Momentos son también de serenar los nervios ante una campaña flanqueada por el odio de unos y la tolerante condescendencia de otros. Voceros de la opinión que intentan enturbiar las aguas apelando al diálogo y confundiendo a tantos ingenuos proclives a ceder ante la sirena populista disfrazada de paloma de la paz. Dialogar con quienes han transgredido la ley equivaldría a entregarles los picos con que echarán abajo el edificio constitucional. Someterse a su coacción es perecer. Solo cabe un diálogo civilizado, amistoso y caballeroso dentro de nuestra Constitución. Hora es ya de que los miopes abandonen su partidismo estrecho y cicatero y dejen de priorizar las cuestiones minúsculas de partido sobre las nacionales si no quieren incurrir en mentalidad de Frente Popular. También es ocasión propicia para que ciertos prelados, recluidos en paganas adoraciones nacionalistas, den un verdadero testimonio de la expansión universal del mensaje salvífico de Jesucristo.

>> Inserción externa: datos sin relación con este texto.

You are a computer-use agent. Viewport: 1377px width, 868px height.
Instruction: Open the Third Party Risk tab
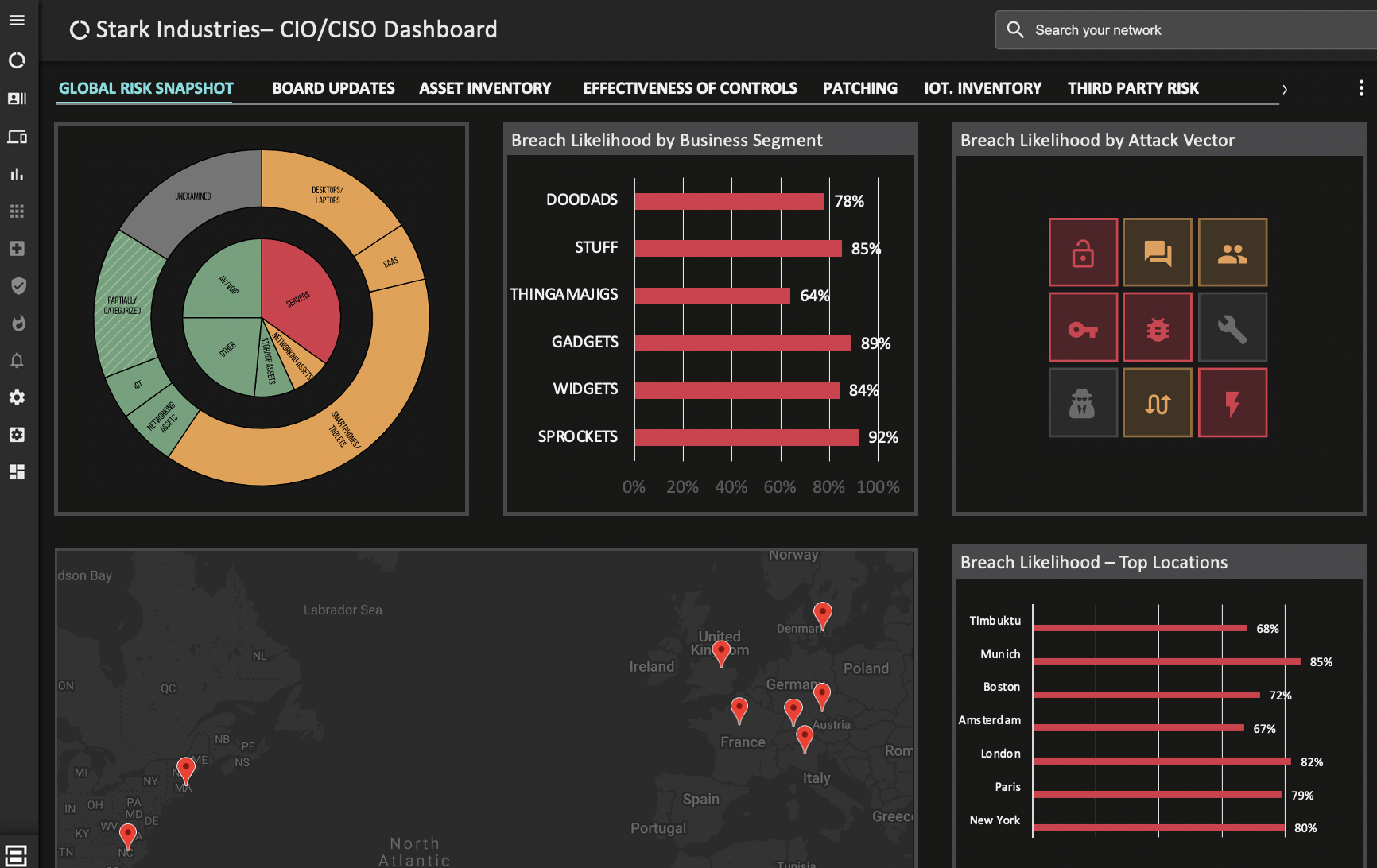point(1132,88)
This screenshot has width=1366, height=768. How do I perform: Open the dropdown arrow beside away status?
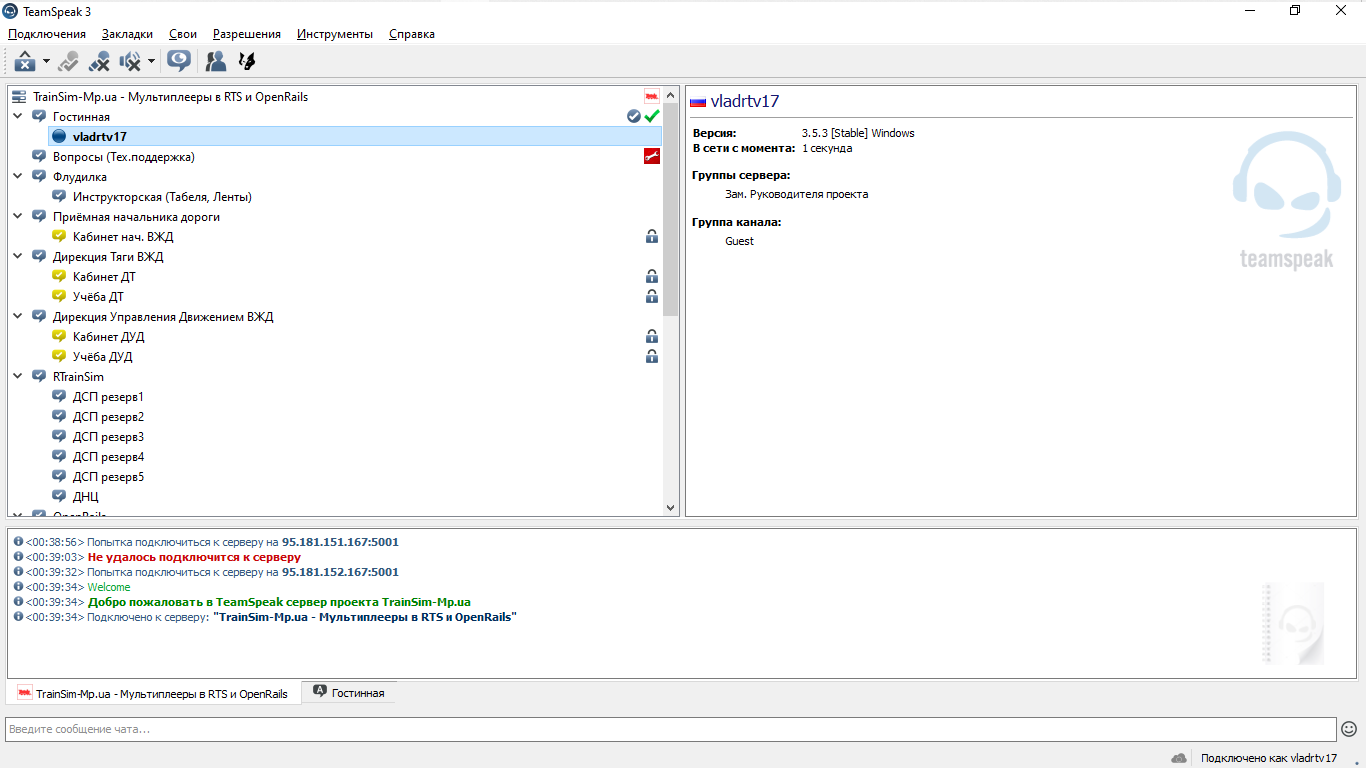coord(46,62)
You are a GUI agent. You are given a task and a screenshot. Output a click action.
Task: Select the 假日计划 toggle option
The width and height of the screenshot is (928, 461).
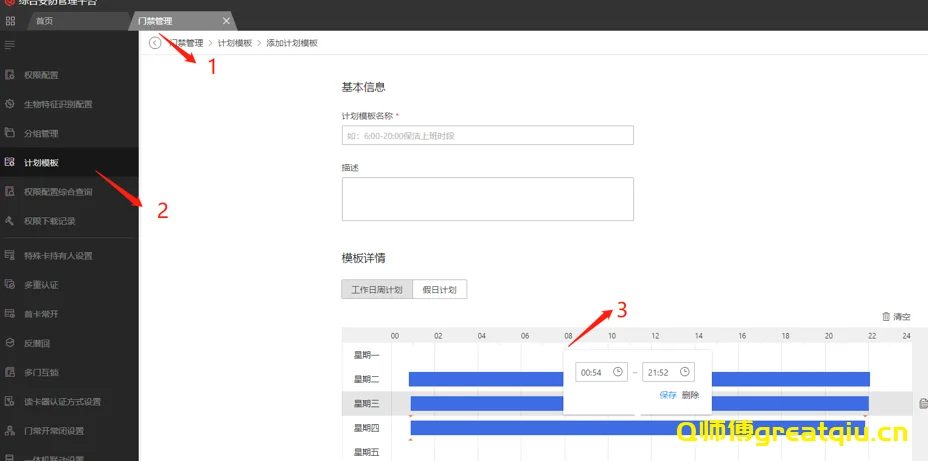tap(439, 290)
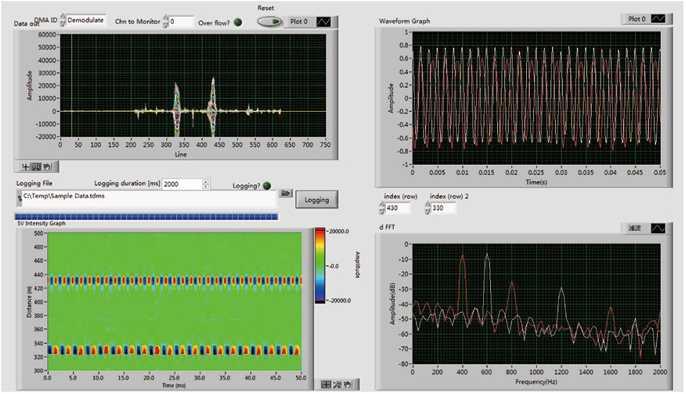Click the folder browse icon beside the logging file path
This screenshot has width=686, height=394.
point(286,193)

No debemos permitir que se pierda aquella gran suma de sacrificios y esperanzas que fue la Transición, sino proseguir agrupándonos sobre cimientos firmes y no movedizos y sin rivalidades ni odios en el hogar común que es España, aunque con más y mejores realizaciones que tan benéficos resultados pueden darnos. Es necesario un esfuerzo restaurador común y un diálogo entre hermanos con alteza de miras y perspicacia histórica. Es difícil la solución pero hay que buscarla para el bien de todos en aquél justo término donde siempre resultan inmensas las ventajas y pequeñas las imperfecciones. Hay niebla sí, pero peor son las tinieblas. Somos un pueblo vivo y actual con un puesto en el mundo instruido por esa maestra dolorosa que llamamos experiencia y sabedor de que son las buenas leyes pero también las buenas prácticas las que transforman las sociedades. Quizás la esperanza resulte hoy pequeñita, pero es alentadora.